** Exercise **
Set down the material again. Keep every line exactly as it is.

*** Begin section ***

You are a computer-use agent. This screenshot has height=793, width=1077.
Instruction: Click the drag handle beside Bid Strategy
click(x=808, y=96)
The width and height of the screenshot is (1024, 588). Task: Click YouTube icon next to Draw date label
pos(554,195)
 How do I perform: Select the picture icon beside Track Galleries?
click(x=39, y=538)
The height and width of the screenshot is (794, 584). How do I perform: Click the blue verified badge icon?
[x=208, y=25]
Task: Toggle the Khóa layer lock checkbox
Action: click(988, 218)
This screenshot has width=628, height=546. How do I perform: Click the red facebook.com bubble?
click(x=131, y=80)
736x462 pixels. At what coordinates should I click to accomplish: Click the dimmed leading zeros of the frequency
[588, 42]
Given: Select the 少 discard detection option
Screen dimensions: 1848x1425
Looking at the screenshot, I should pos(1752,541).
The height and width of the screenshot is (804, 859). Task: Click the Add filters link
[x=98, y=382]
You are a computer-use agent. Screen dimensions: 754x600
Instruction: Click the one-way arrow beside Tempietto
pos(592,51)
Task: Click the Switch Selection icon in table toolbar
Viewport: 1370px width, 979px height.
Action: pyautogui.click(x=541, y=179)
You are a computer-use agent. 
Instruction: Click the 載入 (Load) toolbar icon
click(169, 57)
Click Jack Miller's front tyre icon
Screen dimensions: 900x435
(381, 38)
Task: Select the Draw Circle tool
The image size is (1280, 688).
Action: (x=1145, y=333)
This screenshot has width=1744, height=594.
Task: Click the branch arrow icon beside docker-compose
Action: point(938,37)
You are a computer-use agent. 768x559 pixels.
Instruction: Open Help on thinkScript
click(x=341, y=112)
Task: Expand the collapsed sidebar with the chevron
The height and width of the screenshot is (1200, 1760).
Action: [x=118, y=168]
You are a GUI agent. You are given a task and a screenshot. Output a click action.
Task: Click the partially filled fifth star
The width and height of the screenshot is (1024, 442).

*** End section ***

** Task solution **
You are a computer-use agent. This screenshot has height=793, width=1077.
Instruction: Click the drag handle beside Bid Strategy
click(x=808, y=96)
The width and height of the screenshot is (1024, 588). Task: Click YouTube icon next to Draw date label
pos(554,195)
 How do I perform: Select the picture icon beside Track Galleries?
click(x=39, y=538)
The height and width of the screenshot is (794, 584). How do I perform: Click the blue verified badge icon?
[x=208, y=25]
Task: Toggle the Khóa layer lock checkbox
Action: click(988, 218)
This screenshot has width=628, height=546. How do I perform: Click the red facebook.com bubble?
click(x=131, y=80)
736x462 pixels. At what coordinates should I click to accomplish: Click the dimmed leading zeros of the frequency
[588, 42]
Given: Select the 少 discard detection option
Screen dimensions: 1848x1425
Looking at the screenshot, I should pos(1752,541).
The height and width of the screenshot is (804, 859). Task: Click the Add filters link
[x=98, y=382]
You are a computer-use agent. Screen dimensions: 754x600
Instruction: Click the one-way arrow beside Tempietto
pos(592,51)
Task: Click the Switch Selection icon in table toolbar
Viewport: 1370px width, 979px height.
Action: pyautogui.click(x=541, y=179)
You are a computer-use agent. 
Instruction: Click the 載入 (Load) toolbar icon
click(169, 57)
Click Jack Miller's front tyre icon
Screen dimensions: 900x435
(381, 38)
Task: Select the Draw Circle tool
The image size is (1280, 688).
Action: (x=1145, y=333)
This screenshot has width=1744, height=594.
Task: Click the branch arrow icon beside docker-compose
Action: point(938,37)
You are a computer-use agent. 768x559 pixels.
Instruction: Open Help on thinkScript
click(x=341, y=112)
Task: Expand the collapsed sidebar with the chevron
The height and width of the screenshot is (1200, 1760).
Action: [x=118, y=168]
You are a GUI agent. You are given a task and a screenshot. Output a click action.
Task: Click the partially filled fifth star
The width and height of the screenshot is (1024, 442).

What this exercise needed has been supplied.